Jesus and Women: The Story of the Lost Coin

Jesus and Women: The Story of the Lost Coin.

“Suppose a woman has ten silver coins and loses one. Won’t she light a lamp and sweep the entire house and search carefully until she finds it? And when she finds it, she will call in her friends and neighbors and say, ‘Rejoice with me because I have found my lost coin!‘ In the same way, there is joy in the presence of God’s angels when even one sinner repents.” (Luke 15:8-10).

Jesus loved to tell stories in which women played an important role. It highlighted the importance of their presence in the culture, and it revealed that women had a legitimate place to play in God’s narrative in the world.  An important background fact to this story is that women in a Palestinian village during that time were often given ten silver coins as a wedding gift, their dowry. Each coin, a drachma, was worth a day’s wage. The coins were often worn in a necklace, representing the fact that she was married. So the coin necklace was similar to a wedding ring nowadays. These coins were considered very valuable for three reasons: for monetary value, since cash was a rare commodity to villagers; for sentimental value, because the coins represent her marriage; and for beauty, since any missing coins would destroy the attractive appearance of the necklace. So, this lost coin in the story was no doubt a distressing event for the woman. Any woman in this predicament would certainly look high and low for that coin. She would light a lantern, bring out the broom, and search diligently, if not frantically, until the coin was found. She would naturally rejoice when she found the coin, and invite all her friends and neighbors to join in the celebration.

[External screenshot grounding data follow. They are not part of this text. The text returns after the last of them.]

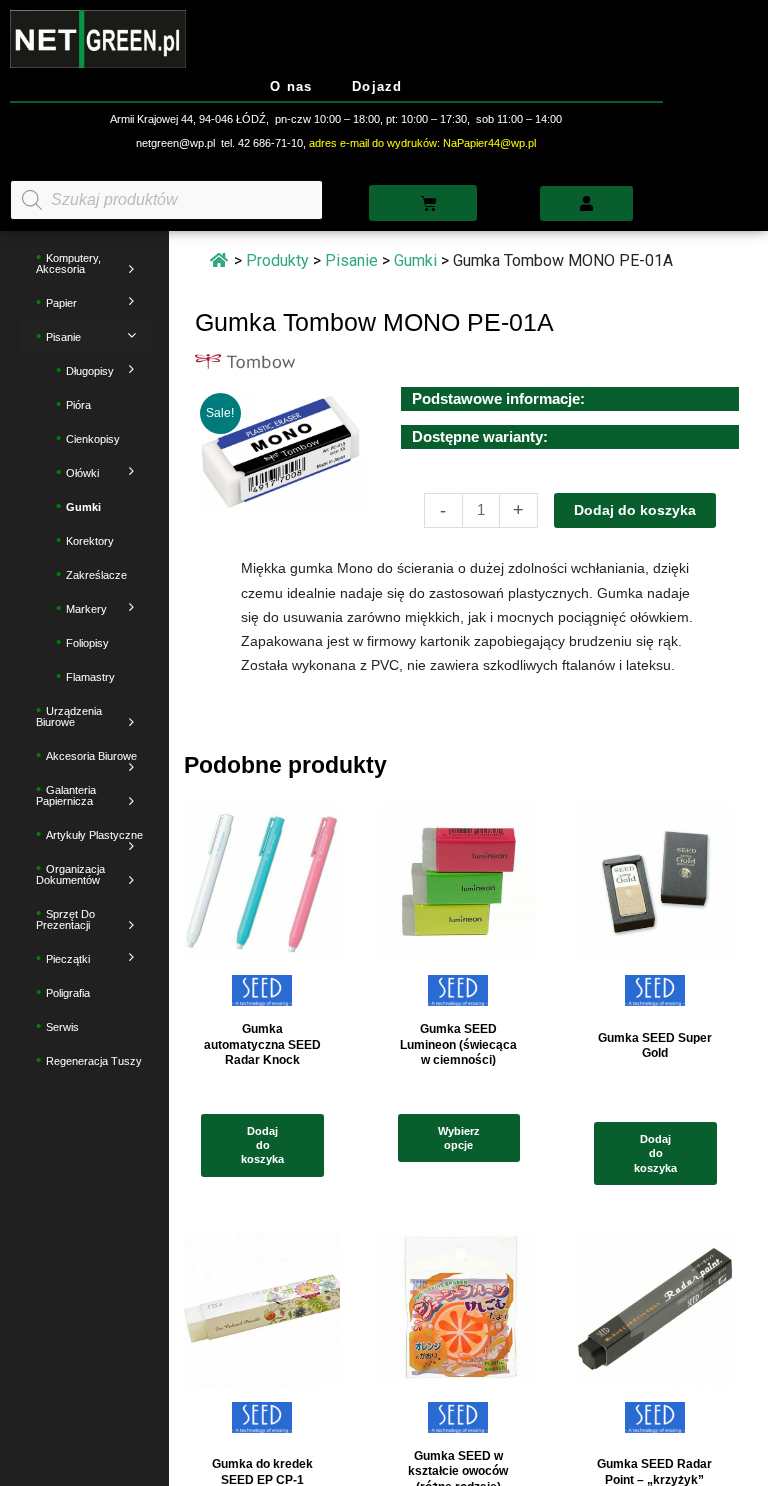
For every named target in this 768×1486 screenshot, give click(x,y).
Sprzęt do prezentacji (65, 920)
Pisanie (63, 338)
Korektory (90, 542)
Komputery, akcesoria (68, 264)
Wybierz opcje (459, 1138)
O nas (291, 86)
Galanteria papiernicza (66, 796)
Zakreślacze (96, 576)
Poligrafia (68, 994)
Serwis (62, 1028)
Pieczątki (68, 960)
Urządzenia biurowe (69, 717)
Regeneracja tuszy (94, 1062)
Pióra (78, 406)
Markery (86, 610)
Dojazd (377, 86)
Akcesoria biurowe (91, 757)
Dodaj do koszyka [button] (262, 1145)
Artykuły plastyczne (94, 836)
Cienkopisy (93, 440)
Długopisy (90, 372)
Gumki (83, 508)
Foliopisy (87, 644)
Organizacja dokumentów (70, 875)
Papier (61, 304)
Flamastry (90, 678)
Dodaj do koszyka (635, 510)
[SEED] (262, 996)
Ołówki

The woman in this parable is a metaphor for God. It would have been controversial to picture God as a woman, especially around the religious leaders. Upon hearing this little story, the Pharisees would have gone on a tirade. God represented by a woman? Outrageous! Evidently the scholars of Torah forgot about Isaiah 49:13-16. The great prophet Isaiah compared the Lord to a mother who would never forget her nursing child. The Lord comforted the people and had compassion on them like a nursing mother who would never desert her child. Isaiah is saying that God loves Israel like a mother loves the child she has borne. Jesus’ story would have offended the sensibilities of these scholars, even though there is clear Scriptural precedence for the comparison. At a later time, Jesus would lament over Jerusalem and compare Himself to a mother hen who wants desperately to gather her chicks around her.

Just as the woman would never give up searching for that lost coin, God will refuse to give up His search for the lost soul, the person who for whatever reason is lost from the sheepfold of faith. Just as the woman never lost ownership of the coin even when lost, God will continue to claim ownership of the lost soul, even in the predicament of being estranged from Him.

Just as each coin bears an imprint, an image, so each person, each sinner bears the imprint of God’s image. God will never give up his search for anyone who is made in God’s likeness but has wandered away. Every one of the lost sinners would be of incalculable value, and would be beyond priceless in God’s eyes.

Once again, as in the story of the lost sheep, the climax of the story involves joy. When God finds the lost sinner, He rejoices in heaven, and He shares that joy with all the angels that surround Him. Lost and found. Unfettered and abundant joy. Jesus wishes that the Pharisees could share in that unbounded joy.